Orbis were approached to assess the feasibility of creating a new exclusive hotel in this north Yorkshire service town to essentially ‘create its own market’. The site is central but in a town where there a few buildings over 3 storeys high and a generally ‘conservative’ approach to new development, clearly a sensitive approach to gaining support was required. Orbis were able to carry out a detailed economic, townscape and historic analysis which enabled us to establish that historically there was precedence and demand for a building of this stature and importance, whilst putting a strategy together to ensure ‘buy-in’ by the enabling and assessing authorities. On top of that there are the detailed planning, heritage and highways that will of course underpin any submission.
We always approach any proposal with a ‘‘can-do’ attitude. This is in no-way reckless, but looking for solutions is in our view better than looking for problem, and we believe this approach can influence those who are deciding upon our proposals also. Here, we used our extensive contacts and familiarity with the aims and objectives of cabinet-level local governance to gain a head of steam before addressing the more minor issues of developing this site one by one.
Orbis were asked to consider the planning merits of a proposal to relocate this hugely successful business to a new premises where it could control its land more effectively and continue to grow nationally. The site selected was a redundant plant nursery in the open countryside, but visually speaking in a very exposed location. Using our strong relationships with the local planning authority we were able to quickly gauge the ‘direction of thinking’ when it came to new developments in countryside locations. With the right strategy and evidence to prove that locally there were simply no other suitable premises to allow the business to expand, and a little bit of ‘politicking’, we are able to gain support to retain this business within that district’s boundaries.
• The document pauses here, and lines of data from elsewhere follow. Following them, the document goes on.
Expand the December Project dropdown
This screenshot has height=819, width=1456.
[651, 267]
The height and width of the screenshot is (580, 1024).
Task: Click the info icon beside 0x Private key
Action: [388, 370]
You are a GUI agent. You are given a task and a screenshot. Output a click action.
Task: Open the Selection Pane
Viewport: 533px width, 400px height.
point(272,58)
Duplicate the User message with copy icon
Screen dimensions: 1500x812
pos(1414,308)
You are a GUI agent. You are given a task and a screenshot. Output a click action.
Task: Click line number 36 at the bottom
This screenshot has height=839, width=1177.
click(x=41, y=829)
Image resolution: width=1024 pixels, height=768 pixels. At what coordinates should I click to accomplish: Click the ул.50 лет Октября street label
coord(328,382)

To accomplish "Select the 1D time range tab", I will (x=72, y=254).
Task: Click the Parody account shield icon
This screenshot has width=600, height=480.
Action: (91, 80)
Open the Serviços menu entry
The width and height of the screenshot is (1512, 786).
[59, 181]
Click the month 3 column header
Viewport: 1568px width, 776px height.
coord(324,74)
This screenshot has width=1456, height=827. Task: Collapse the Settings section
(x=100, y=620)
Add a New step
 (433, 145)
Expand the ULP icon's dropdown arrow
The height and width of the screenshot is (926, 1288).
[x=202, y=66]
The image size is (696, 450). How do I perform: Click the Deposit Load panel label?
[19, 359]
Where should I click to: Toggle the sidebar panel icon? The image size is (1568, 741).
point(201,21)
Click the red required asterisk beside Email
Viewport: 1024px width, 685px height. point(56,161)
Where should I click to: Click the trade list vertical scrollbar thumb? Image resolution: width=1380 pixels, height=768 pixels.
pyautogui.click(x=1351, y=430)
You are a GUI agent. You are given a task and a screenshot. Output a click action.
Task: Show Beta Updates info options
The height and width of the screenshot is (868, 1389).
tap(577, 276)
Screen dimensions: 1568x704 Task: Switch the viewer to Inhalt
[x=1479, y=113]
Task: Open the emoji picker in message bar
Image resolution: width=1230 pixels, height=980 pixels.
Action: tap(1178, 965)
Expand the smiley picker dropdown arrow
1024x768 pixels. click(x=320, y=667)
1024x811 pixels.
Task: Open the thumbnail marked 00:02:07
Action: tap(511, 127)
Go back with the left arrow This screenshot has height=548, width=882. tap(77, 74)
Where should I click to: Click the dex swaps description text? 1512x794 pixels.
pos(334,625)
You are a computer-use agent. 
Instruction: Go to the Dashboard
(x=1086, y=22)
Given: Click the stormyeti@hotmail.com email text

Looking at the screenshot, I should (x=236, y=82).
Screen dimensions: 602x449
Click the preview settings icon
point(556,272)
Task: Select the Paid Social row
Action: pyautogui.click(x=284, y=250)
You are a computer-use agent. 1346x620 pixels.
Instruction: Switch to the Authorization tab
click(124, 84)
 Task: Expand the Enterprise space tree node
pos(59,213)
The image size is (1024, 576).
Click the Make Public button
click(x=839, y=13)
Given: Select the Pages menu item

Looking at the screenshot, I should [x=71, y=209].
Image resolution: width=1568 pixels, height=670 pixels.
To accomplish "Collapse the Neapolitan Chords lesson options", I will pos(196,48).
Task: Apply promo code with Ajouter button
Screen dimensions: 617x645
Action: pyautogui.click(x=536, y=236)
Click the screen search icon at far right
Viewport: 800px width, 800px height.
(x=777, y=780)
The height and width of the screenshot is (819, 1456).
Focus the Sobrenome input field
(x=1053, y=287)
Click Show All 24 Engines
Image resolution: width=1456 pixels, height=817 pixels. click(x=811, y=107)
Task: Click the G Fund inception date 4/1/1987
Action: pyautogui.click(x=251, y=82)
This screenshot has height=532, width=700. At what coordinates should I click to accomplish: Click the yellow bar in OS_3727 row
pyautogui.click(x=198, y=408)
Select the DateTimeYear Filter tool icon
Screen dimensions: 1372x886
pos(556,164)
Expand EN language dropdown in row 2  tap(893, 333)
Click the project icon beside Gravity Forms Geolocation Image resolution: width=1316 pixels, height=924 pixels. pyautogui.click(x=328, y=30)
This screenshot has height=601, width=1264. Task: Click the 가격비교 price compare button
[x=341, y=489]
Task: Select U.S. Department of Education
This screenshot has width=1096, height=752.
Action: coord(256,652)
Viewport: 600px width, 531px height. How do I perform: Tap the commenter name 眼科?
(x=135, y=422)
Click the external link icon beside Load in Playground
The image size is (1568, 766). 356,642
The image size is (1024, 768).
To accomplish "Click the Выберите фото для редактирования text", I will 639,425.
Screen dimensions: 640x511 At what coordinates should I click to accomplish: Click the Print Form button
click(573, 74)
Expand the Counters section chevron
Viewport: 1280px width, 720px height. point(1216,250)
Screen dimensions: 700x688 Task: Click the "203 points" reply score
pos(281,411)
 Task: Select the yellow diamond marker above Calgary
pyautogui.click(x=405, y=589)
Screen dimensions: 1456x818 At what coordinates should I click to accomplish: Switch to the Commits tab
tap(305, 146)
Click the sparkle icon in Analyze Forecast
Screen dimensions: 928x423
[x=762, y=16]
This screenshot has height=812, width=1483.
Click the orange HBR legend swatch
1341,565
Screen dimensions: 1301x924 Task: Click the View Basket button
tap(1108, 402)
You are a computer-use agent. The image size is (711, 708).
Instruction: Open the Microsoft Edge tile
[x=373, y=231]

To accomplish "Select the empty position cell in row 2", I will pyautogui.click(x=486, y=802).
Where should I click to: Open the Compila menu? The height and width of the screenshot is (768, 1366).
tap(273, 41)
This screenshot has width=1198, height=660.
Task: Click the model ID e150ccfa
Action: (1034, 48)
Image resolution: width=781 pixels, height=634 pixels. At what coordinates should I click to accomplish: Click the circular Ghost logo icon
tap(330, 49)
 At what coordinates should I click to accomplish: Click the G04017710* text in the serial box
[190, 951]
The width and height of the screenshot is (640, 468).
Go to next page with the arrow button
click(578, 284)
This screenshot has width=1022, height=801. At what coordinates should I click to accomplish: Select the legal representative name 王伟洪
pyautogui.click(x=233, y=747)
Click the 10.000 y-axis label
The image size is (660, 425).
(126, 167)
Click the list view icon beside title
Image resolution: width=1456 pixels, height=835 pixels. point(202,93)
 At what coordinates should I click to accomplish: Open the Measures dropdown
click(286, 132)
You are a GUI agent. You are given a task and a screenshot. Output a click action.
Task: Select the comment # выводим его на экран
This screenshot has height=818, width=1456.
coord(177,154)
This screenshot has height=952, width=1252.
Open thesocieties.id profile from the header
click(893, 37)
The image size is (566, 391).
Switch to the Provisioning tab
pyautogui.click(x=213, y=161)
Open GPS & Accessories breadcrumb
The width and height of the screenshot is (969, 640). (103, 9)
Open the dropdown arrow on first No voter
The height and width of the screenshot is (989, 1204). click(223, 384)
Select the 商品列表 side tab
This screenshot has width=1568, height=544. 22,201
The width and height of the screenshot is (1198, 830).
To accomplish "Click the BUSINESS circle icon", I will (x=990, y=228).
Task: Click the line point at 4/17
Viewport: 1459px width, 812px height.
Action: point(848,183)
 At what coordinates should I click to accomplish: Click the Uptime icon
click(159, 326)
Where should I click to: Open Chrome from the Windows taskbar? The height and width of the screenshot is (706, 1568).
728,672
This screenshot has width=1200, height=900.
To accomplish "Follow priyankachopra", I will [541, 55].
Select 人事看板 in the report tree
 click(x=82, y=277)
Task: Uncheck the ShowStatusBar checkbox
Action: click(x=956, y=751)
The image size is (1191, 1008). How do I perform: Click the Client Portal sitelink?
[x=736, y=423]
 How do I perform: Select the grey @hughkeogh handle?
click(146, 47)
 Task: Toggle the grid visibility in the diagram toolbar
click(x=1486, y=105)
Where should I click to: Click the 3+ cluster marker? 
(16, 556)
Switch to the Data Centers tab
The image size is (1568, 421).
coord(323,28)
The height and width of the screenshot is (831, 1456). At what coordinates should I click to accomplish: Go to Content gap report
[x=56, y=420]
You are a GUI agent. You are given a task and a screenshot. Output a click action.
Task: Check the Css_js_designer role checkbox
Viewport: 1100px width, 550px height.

Successful planning often involves more than simply presenting the best planning case on paper. Decisions are made by people – whether professional officers or laymen and women on the council committees. Having worked in servicing and directing committees in making their decisions in front of house and behind closed doors, we well understand the processes taking place, and can plan your strategy accordingly.
We were approached in this case following the receipt of an enforcement notice after the client took over the site of a previous office and warehouse, where now his operational HQ and private ambulance fleet were based. The sight of up to 12 new private ambulances in the local vicinity could hardly be missed and initially had caused some alarm with local residents. A concessionary approach with the council failed to realise any results and so an appeal was made against the notice, setting out in detail why, with certain amendments, the use would be acceptable and should therefore be granted planning permission. This involved a detailed research of the history of the site, local appeals as well as a detailed ‘Parking beat’ survey and other highways submissions using our trusted engineer’s contacts. At appeal the inspector accepted all our evidence and arguments and permission was granted retrospectively, safeguarding the business here and up to 35 jobs in the process.
In this case it was clear that local objection to the scheme was largely based on misunderstandings of the impact of the site on nearby parking, and that the Council had taken this at face value without considering the facts. Providing unsurmountable evidence to the contrary should have swayed the council on this matter, but council members were reluctant to concede. Fortunately it shows that a robust case, backed up by strong evidence and a creative approach, will usually win the day at appeal.
The client’s brief was straight forward – to find a new premises outside of London for them to relocate their plastics and recycling business. A suitable property was located but on inspection was found to have had a jaded planning history recently. A change of use was required and with this evidence to demonstrate that there would be no adverse impacts upon highways, ecology and residential amenity. To this a flexible approach was adopted where this could be accommodated, with strong negotiations with officers where concerns were seen to be unfounded.